3 nominations on that award and David Coulthard finished 4th.

That Zonda, really! It’s like a lion in orange dungarees. Kind of fierce, but ridiculous all at the same time.

It's not a torch! It's a RAMPANT RABBIT!!

There are signs directing you away from Birmingham but nothing enticing you in.

Bitches aint shit but hoes and tricks

On the Porsche Cayenne: "Honestly, I have seen more attractive gangrenous wounds than this. It has the sex appeal of a camel with gingivitis.

herro am spoderman

POWER!!!!!!!!!!

car goes fast

If you were to buy a [BMW] 6-series, I recommend you select reverse when leaving friends’ houses so they don’t see its backside.
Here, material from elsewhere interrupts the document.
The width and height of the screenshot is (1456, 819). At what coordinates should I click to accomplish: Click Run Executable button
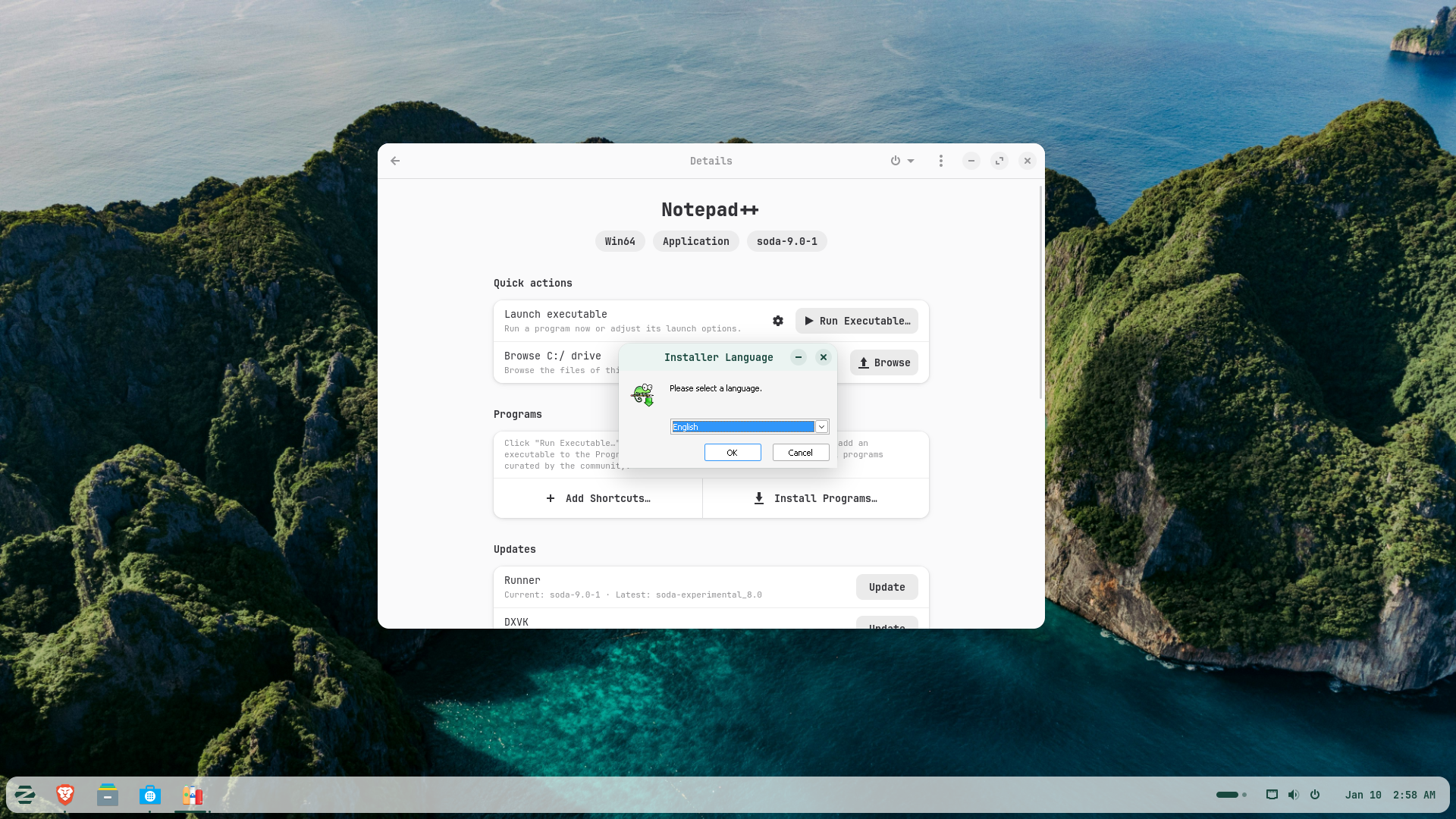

tonight... we test drive... a fiat punto. a VW golf and adam burdass

In the olden days, Ferrari used to build their racing cars with a lot of passion and enthusiasm. Then, on lap 3 as often as not, they would explode into a passionate and enthusiastic fireball. Since then, they've started building their racing cars with with science and math...

Hold on to your spleens everyone!

During the color-mixing for the elderly-friendly Fiat (Multipla) Rover James: "So you can make any color we want? Can you do my left nipple?"

If you are clinically insane, by which I mean you wake up in the morning and you think you are an onion, this is your car.

On the Porsche Cayenne “I’ve seen gangrenous wounds better looking than this!”

Hammond: "The premiums for 17 year old girls are around half what they are for 17 year old boys" Clarkson: "Well there's a Top Gear top tip right there! If you're a 17 year old and you need car insurance, slice your penis off."

Flying fish wasabi?

In Bolivia when a bridge had to be built Clarkson (firing up a chainsaw): I AM THE GOD OF HELLFIRE Hammond: He's got a chainsaw, hasn't he? Clarkson: OH YES! Hammond: Oh God.

On the BMW X5 M There's a gallon of fuel gone there, and another there...and yet another there. As a matter of fact, the only way this car could be less annoying to eco-mentalists is if its engine ran on sliced dolphin.

[on his own driving test] - I didn't see it as a driving test so much as a confirmation of my excelence.

Are there any Spanish people here today? Yes? GIVE ME MY FISH BACK!

On the Ferrari Enzo: MOMMY!!!

On Segways "They’re made in America, of course, so fat Yanks can go to the fridge without expending any energy."

Clarksonisms

Affectionately referred to as Clarksonisms, Top Gear presenter Jeremy Clarkson's quips are the stuff of legends among car enthusiasts...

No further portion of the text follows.